It never occurred to members of the Clann to put their promise in another way. They could have said: "We will arrange for free tea, sugar and milk to be given to the people; when they present their coupons for tea and sugar they will get the goods free." That would have been a simpler way of organising a reduction of 30 per cent. in the cost of living than by actually arranging to reduce a great number of commodities by 30 per cent. and rationing each one. It would be much simpler if the members of the Clann had known their cost-of-living calculation well enough to offer to give people free tea, sugar, bread and flour and reduce the cost of living by 30 per cent., rather like the offering of bread in the Roman circuses.

The whole of the ramp in regard to the cost of living altered according to a number of statements which were made. We had the Minister for Finance, Mr. McGilligan, during the course of the 1948 Budget begging the people not to ask for any further increases in wages on the ground that the recent increases in wages had met as far as possible the claim for social justice. In September, 1948, we had a prominent Deputy of the Labour Party, after interviewing the Minister for Industry and Commerce, saying that the representatives of trade unions and the labour people generally were not convinced that prices could not be broken. Then we had what will be somewhat historical in the annals of this House, Deputy Cowan's last desperate appeal to the Taoiseach in December, 1948, when he asked him a series of questions as to whether the cost of living in regard to certain commodities could be slashed. The word Deputy Cowan used was "slashed". Then at last came the final admission of the Taoiseach that all the suggestions of gigantic and illegal profits being made and of inflation were all wrong and that in fact the various reasons he gave—fairly good reasons—why the cost of living could not be reduced must be accepted by the House. Deputy Cowan was told once and for all that prices could not and would not be slashed.

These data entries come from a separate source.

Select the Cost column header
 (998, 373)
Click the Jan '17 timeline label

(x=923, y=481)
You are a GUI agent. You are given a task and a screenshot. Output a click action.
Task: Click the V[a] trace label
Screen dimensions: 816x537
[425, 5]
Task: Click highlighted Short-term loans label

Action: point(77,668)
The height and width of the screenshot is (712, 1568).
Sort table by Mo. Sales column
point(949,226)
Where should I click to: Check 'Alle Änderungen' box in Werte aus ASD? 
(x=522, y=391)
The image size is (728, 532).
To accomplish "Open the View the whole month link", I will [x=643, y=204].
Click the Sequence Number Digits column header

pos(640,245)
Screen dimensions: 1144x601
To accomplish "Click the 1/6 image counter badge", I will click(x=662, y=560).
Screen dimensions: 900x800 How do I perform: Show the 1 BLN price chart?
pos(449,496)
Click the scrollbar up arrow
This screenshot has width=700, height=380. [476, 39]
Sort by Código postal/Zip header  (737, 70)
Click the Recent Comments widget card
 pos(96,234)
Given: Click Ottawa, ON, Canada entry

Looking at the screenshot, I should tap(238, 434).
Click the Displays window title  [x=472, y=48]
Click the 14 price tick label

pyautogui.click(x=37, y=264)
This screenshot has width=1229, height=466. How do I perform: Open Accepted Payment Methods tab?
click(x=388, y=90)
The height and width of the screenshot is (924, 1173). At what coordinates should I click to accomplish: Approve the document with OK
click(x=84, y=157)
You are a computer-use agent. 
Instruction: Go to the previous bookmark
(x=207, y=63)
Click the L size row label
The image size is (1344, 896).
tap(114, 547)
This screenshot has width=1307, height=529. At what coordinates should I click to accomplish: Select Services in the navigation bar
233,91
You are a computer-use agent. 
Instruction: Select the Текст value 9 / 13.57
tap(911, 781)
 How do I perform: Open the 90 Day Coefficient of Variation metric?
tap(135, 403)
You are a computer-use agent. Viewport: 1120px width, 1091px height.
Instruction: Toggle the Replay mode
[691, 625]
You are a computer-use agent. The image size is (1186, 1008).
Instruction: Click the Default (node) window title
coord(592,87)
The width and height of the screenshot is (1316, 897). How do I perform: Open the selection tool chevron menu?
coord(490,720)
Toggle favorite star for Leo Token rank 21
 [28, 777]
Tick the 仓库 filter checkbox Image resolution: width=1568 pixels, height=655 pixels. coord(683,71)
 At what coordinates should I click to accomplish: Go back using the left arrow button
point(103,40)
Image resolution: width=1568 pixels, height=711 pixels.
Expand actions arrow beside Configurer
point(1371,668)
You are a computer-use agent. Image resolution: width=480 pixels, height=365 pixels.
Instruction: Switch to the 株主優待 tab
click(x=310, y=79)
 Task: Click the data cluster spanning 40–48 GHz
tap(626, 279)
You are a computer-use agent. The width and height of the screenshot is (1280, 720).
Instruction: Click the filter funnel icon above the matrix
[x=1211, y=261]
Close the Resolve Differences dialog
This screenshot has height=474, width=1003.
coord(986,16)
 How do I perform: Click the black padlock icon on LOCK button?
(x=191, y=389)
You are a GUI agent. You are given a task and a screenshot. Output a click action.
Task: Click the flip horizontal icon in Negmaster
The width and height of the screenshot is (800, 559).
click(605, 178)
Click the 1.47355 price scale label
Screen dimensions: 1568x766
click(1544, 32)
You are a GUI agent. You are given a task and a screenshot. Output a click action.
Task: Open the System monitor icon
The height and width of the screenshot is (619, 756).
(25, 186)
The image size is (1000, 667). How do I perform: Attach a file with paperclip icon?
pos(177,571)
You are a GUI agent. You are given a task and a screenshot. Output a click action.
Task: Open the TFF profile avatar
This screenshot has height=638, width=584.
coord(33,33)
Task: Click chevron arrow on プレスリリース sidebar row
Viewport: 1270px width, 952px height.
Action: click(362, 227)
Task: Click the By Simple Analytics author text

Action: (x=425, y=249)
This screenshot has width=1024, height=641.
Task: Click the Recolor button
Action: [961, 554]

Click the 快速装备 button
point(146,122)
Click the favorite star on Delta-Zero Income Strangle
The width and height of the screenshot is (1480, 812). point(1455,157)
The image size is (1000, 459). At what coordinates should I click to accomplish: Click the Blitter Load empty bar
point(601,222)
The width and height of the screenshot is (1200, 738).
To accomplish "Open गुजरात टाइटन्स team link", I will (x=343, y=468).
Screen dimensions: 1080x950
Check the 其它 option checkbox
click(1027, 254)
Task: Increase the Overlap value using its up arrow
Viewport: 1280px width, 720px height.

I mention that because it is just as well to remind the House that the cost-of-living index has remained vrtually the same ever since the Government came into office. It is the Fianna Fáil cost-of-living index and, if all that was stated during the elections was right and if there was a noticeable reduction in the price of commodities, it should be made to fall very quickly. The suggestion was made that the new cost-of-living index was a rather bogus invention of Fianna Fáil to conceal the increase in the cost of living. One can only assume, therefore, if that were the case and there had been any noticeable fall in the price of commodities, that the cost-of-living index would have bounded steeply downwards. In fact it has not done so, because none of these promises has been lived up to.

I should also advert to the fact that the Government cannot take credit for the increases in wages which are being paid in relation to the cost of living of road workers and agricultural workers. My memory may be wrong, but I think that when the Fianna Fáil Government came into office 16 years ago the wages paid to that class of the community were scandalously low, varying from 18/- to 25/-. Hardly a year passed during the lifetime of the former Government that the wages of that section of the community did not increase steadily and slowly towards the point at which they were when that Government went out of office. Moreover, these people were awarded all kinds of social services long before the old age pension was increased by 2/6 in the country districts. I am quite willing to make a present to the Government of any increase they made in the old age pension because, in relation to this whole question of the cost of living, it may be remembered that the social services provided for the needy in this country cost £4,000,000 when the previous Government came into office and when they left office they were costing something near £14,000,000. If the Government wish to boast of the increase of 2/6 in the old age pension or 5/-, if you include the extra contribution of the local authorities, they are entitled to do so. The conscience of this Party is quite clear, having regard to the enormous increases which took place during their time.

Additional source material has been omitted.